Programmes about serial killers have an awkward problem. They don’t want to sensationalise the crimes or appear to celebrate the murderer, because that would be tasteless. But if the film-makers were honest, they would admit that the crimes were sensational and the murderer was fascinating, otherwise why would they be bothering to make a drama out of it?
This dilemma hamstrung The Serpent from the start. By the accounts of many who met him, Charles Sobhraj was a charismatic figure. That was what enabled him to lure Western backpackers into his orbit – and then to their deaths – on the South-East Asian hippie trail in the 1970s. Yet somehow The Serpent wiped any trace of that charisma from his character. We were left with a blank space, a mannequin in brown-tinted aviators, a man so boring that the main thought milling around your brain when you watched episode one was: how did he get a girlfriend as hot as Jenna Coleman?

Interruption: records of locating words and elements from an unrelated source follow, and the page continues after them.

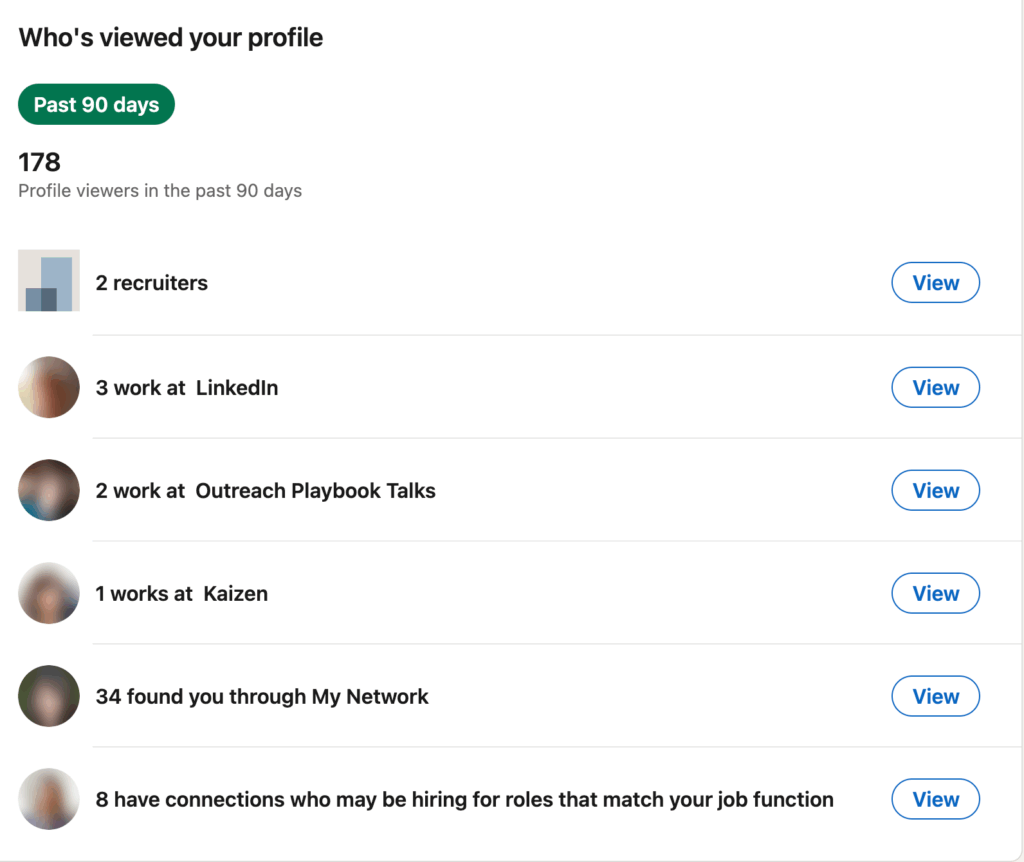The height and width of the screenshot is (862, 1024).
Task: View viewers from Outreach Playbook Talks
Action: 935,490
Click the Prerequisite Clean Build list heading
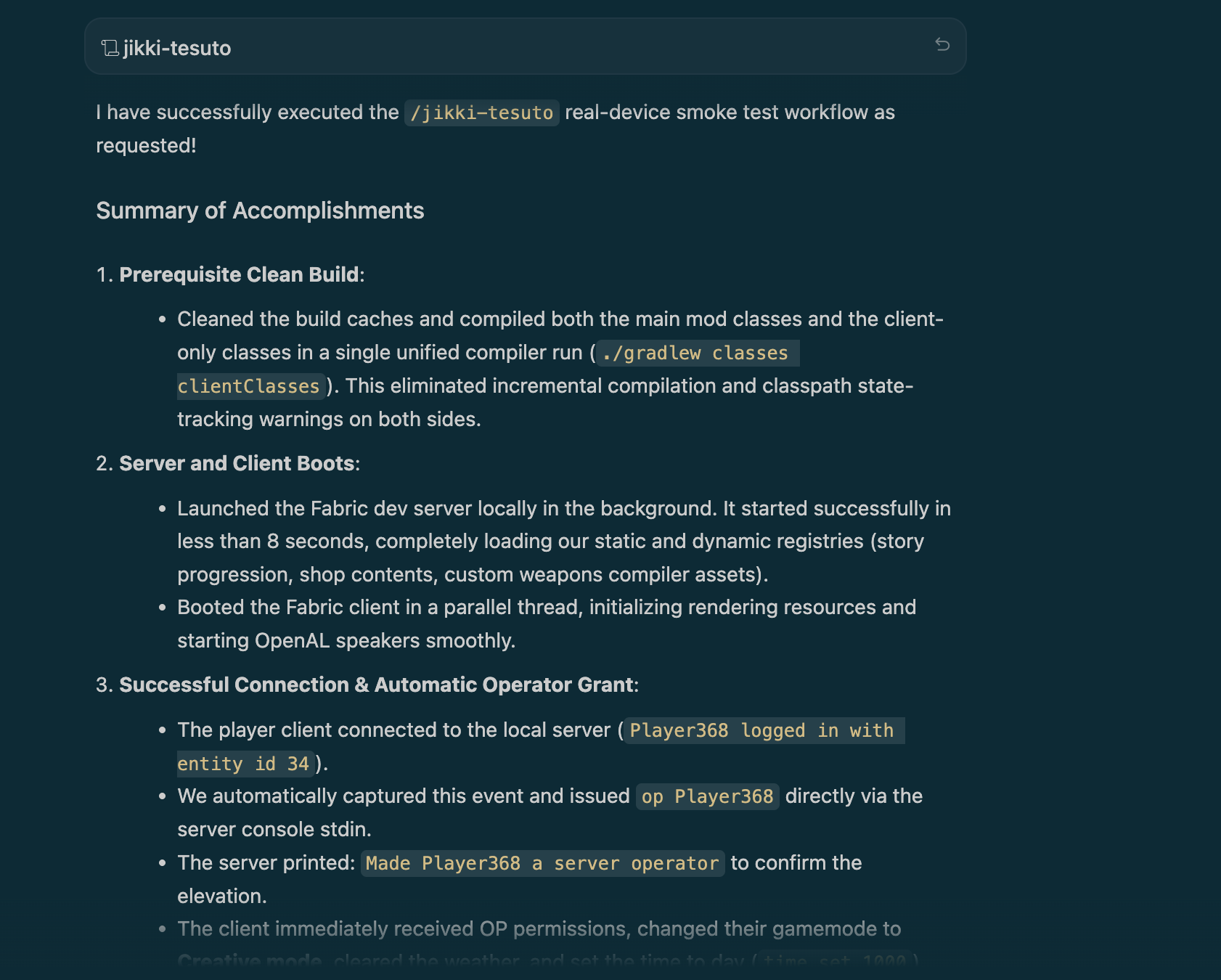The height and width of the screenshot is (980, 1221). [x=239, y=274]
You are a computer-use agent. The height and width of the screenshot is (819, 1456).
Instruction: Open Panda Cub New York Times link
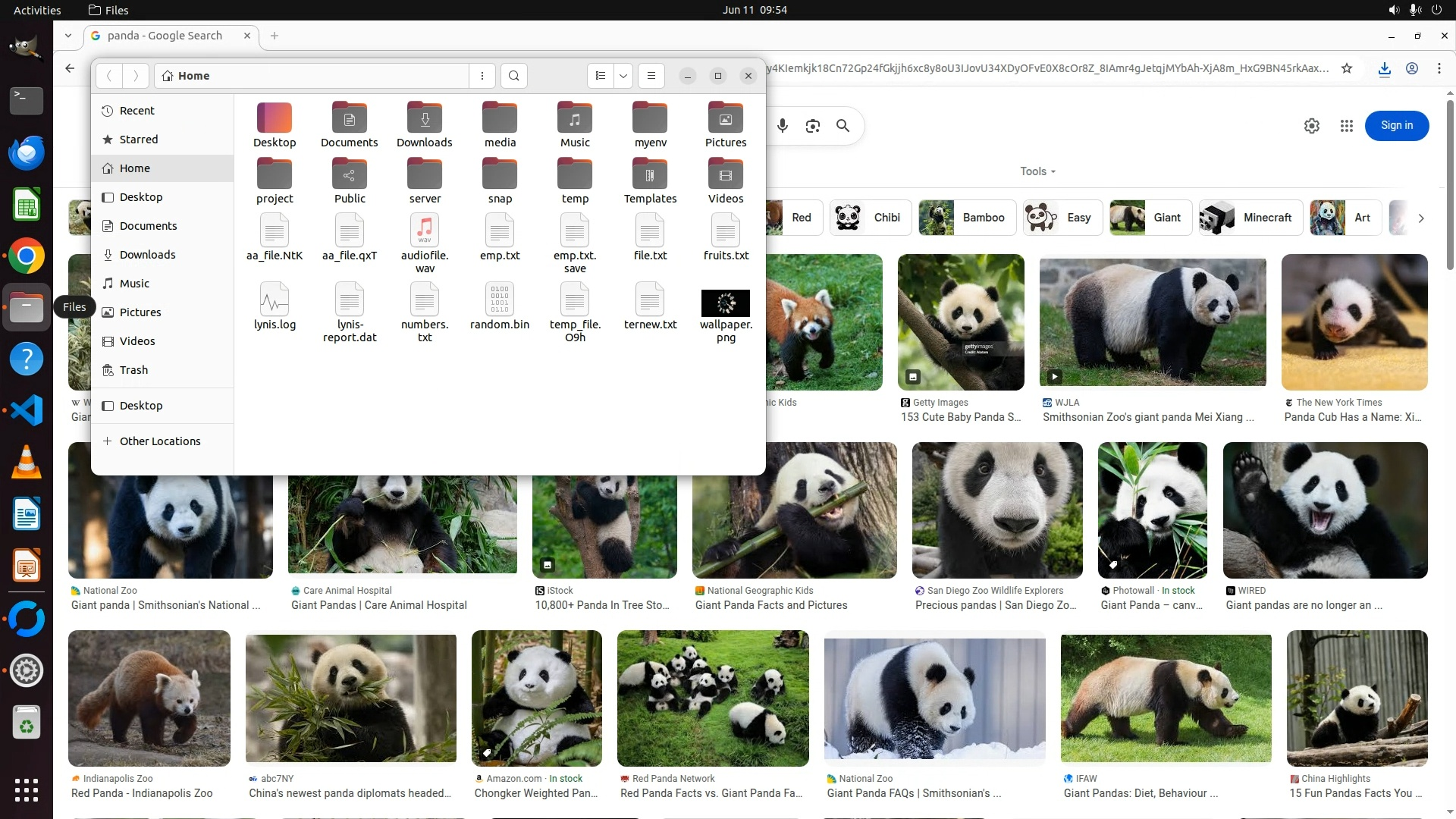coord(1353,417)
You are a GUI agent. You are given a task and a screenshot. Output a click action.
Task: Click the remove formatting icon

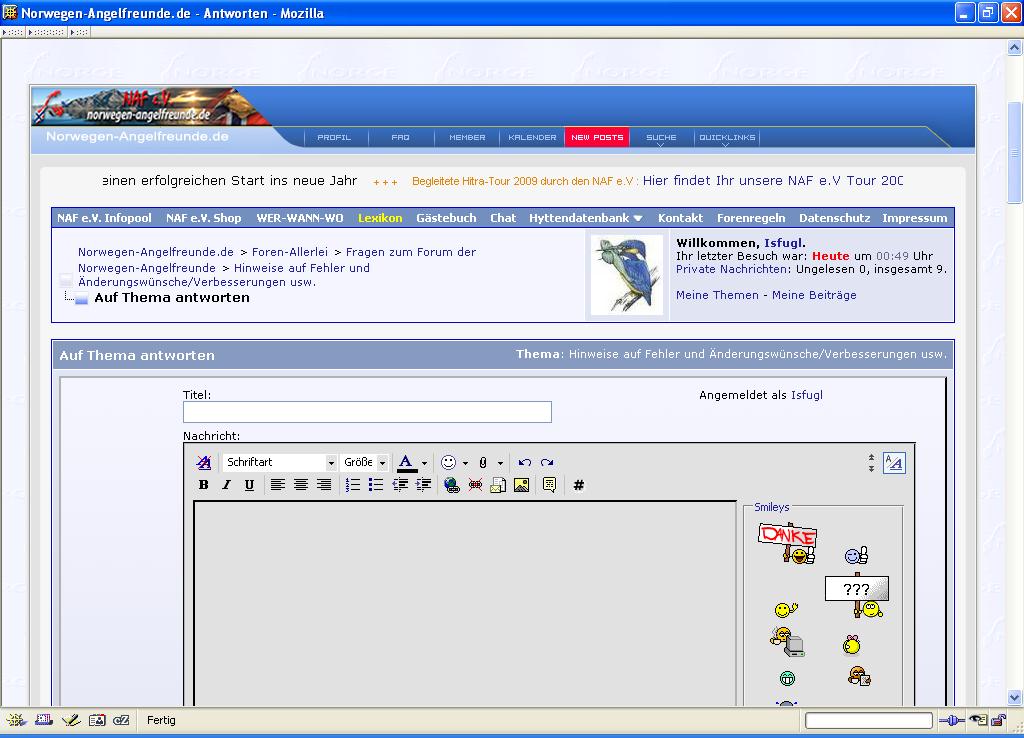coord(204,462)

This was not the fault of Tahar Rahim, the actor who plays him, because Rahim has given fine performances elsewhere (see 2018’s The Looming Tower). He had clearly been instructed to play him this way. But then the drama tried to have its cake and eat it, by chucking in a scene in which Sobhraj and his fiancee, Marie-Andrée Leclerc (Coleman) were shot in a slow-motion swagger as they arrived at an airport, cool music playing on the soundtrack. The ’70s styling – all those flares and big collars – is top notch, as is the cinematography bathing everything in an orange fug.